> Exercise prompt: Continue the text below about the Tuck family story and how the book differs from the movie, picking up after its last sentence.

> Reading passage:
---*---

Enter the man in the yellow suit. He had already talked to Winnie through the fence, looking for the Tucks. Her mother shooed him away, but he hung around. Which is how he learns of the secret at the same time as Winnie. Jesse takes her back to the spring to explain everything to her. The man in the yellow suit overhears, although he's still not sure where the spring is, and follows them back to the cottage.

After being accused of kidnapping Winnie, the man reports back to her father of her whereabouts. But he has an agenda. He bargains Winnie's freedom for the woods, of which he will pay a fair price. The father reluctantly agrees and now the man owns the spring. He intends to bottle it and sell it, making himself rich. A posse is formed to go get Winnie, but the man gets there first. He intends for Winnie to take him to the spring where he'll force her to drink so he can use her in his demonstrations while selling the water.

The family struggles to pull Winnie from his arms, but Mae Tuck, the mother, sneaks behind him and whacks him in the head with the butt of a rifle. Bad timing, for the posse has just arrived to see her do this.

She and Tuck, the father, are placed in the jail, and Mae will be hung for killing the man in the yellow suit.

Jesse comes to Winnie's house late at night. He asks her to help them get his parents out of jail. If Mae hangs, she won't die and then the whole world will know their secret.

I'll leave Mae in jail for now while I discuss the differences between the book and the movie.

How the Book Differs From the Movie

The book is beautifully written—a literary masterpiece. The prologue begins thus: "The first week of August hangs at the very top of summer, the top of the live-long year, like the highest seat of a Ferris wheel when it pauses in its turning." With lines like this, one would expect it to float like a seeded dandelion on a playful breeze. And it does, but with very little conflict until the end.

Disney felt the need to up the angst—in all, a wise choice, except for some nonsensical changes, particulary the jail scene which I'll mention later.

After the gorgeous prologue that sets up the circle of life, chapter one details how smart the cows were not to have made a road through the wood. Chapter two begins with Mae Tuck excited to see her two sons again after ten years. And chapter three shows ten-year-old Winnie Foster sitting on her grass just inside the fence, talking to a toad about how awful it is to be yelled at and watched all the time by her mother and grandmother. As an only child, they have no one else to pick on. She half-heartedly talks about running away.

We already see a difference with the age of the young heroine. In the movie, she's fifteen, but in the book, she's ten. I think this was a good call on Disney's part because they were able to create a sweet love story between Winnie and Jesse without it seeming "weird." The book attempts their attraction, but it does seem awkward in places.

Another difference was with Miles, the oldest Tuck brother. In the book, the author portrays him as sad. His wife and two children never drank from the eternal spring, and so grew old while Miles did not. His wife believed he sold his soul to the devil and left, taking the children with her. In the movie, Miles is angry and bitter. His daughter died of a disease, and his wife was sent to an insane asylum, where she also later died. His son, he says, would be almost eighty years old, but he doesn't know where he's at. In one scene, Miles goes to a saloon and cheats at cards, knowing that if he were shot, nothing would happen to him. The Miles in the book would never do that, but Disney needed to bring in more conflict. Other than the saloon scene, I say they did a great job. Miles and Jesse fight more in the movie than in the book, because Jesse is so opposite. He loves the fact that he's immortal and he wants to see every inch of the world. These contrary personalities were just what this story needed.

---*---

> Entries shown:
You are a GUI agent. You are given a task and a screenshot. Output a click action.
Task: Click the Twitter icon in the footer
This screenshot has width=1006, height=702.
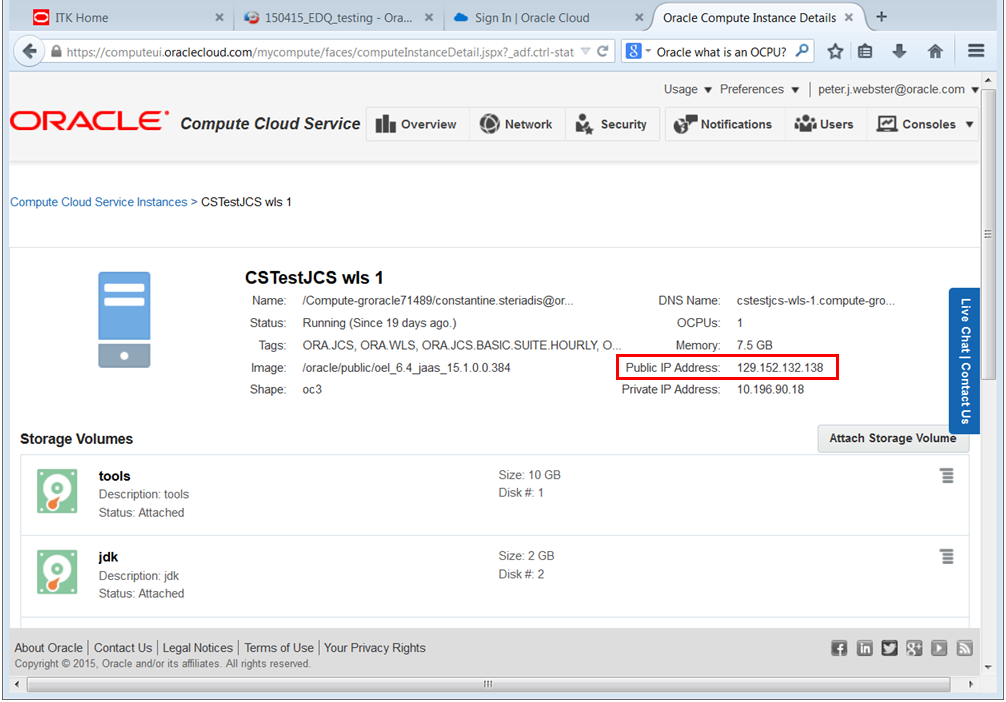click(889, 648)
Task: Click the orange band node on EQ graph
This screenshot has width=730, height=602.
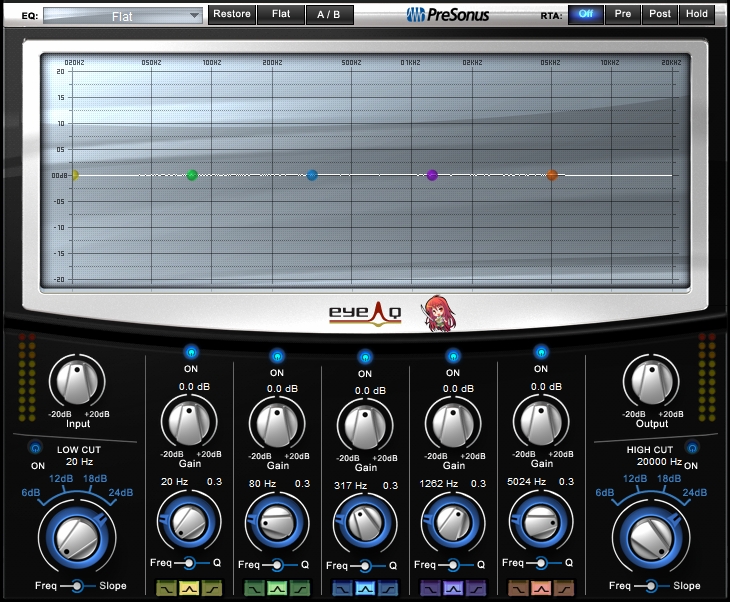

---*---

> Output below:
In the movie, Miles is the one who tells the family that the man in the yellow suit is tracking them. In the book, they don't realize it until he shows up at their cottage. This also lends a little more conflict than the book. It sets a stronger ticking clock than the original work had alluded to.
In the book, the man in the yellow suit knows about the family through his grandmother whose dear friend had married into an odd family. That friend was Mile's wife. When she left Mile's with their children they came to live the grandmother, and that's where he heard about the family of immortals and became intrigued as to how they became that way. In the movie, he tells the family that he'd heard a patient in an insane asylum talk about a family of immortals. This is why Disney invented that little bit of back story for Miles about his wife going to an asylum. This tie-in is much more interesting and leaves us to wonder if the man had been a patient as well.

Let's talk about the toad. If you read the book, you know that Winnie had made a friend of a toad that listened to her patiently on the other side of the fence. He was, apparently her only friend. She conversed with it, which we never saw in the movie. The toad just showed up once in awhile so that if you'd read the book, you'd know Disney had too. More about the toad in a minute.

First I'll talk about the jail scene.

This scene only made me shake my head and utter, "This is Disney doing a little Disney-ing." In the book, Winnie is asked by Jesse to come to the jail at a certain hour late at night and help them get Mae out. Note that Tuck was not arrested with her, but when she shows up, he and the boys are standing outside of Mae's window with masonry tools. It seems Miles knew masonry, a fact that hadn't been told yet, so it's jarring to suddenly find this out. In any case, I like the book's resolution to their problem over the movie. The author has Miles pick at the barred window until it comes loose. A storm is nearing and he pries the window whenever there is a crash of thunder so the sound can't be heard. When the window is released, Mae climbs out and Winnie climbs in, taking Mae's place so when the sheriff checks on her, he sees her asleep. Then, in the morning, when she is found, the family is long gone. Winnie can't get into too much trouble because she is only ten after-all.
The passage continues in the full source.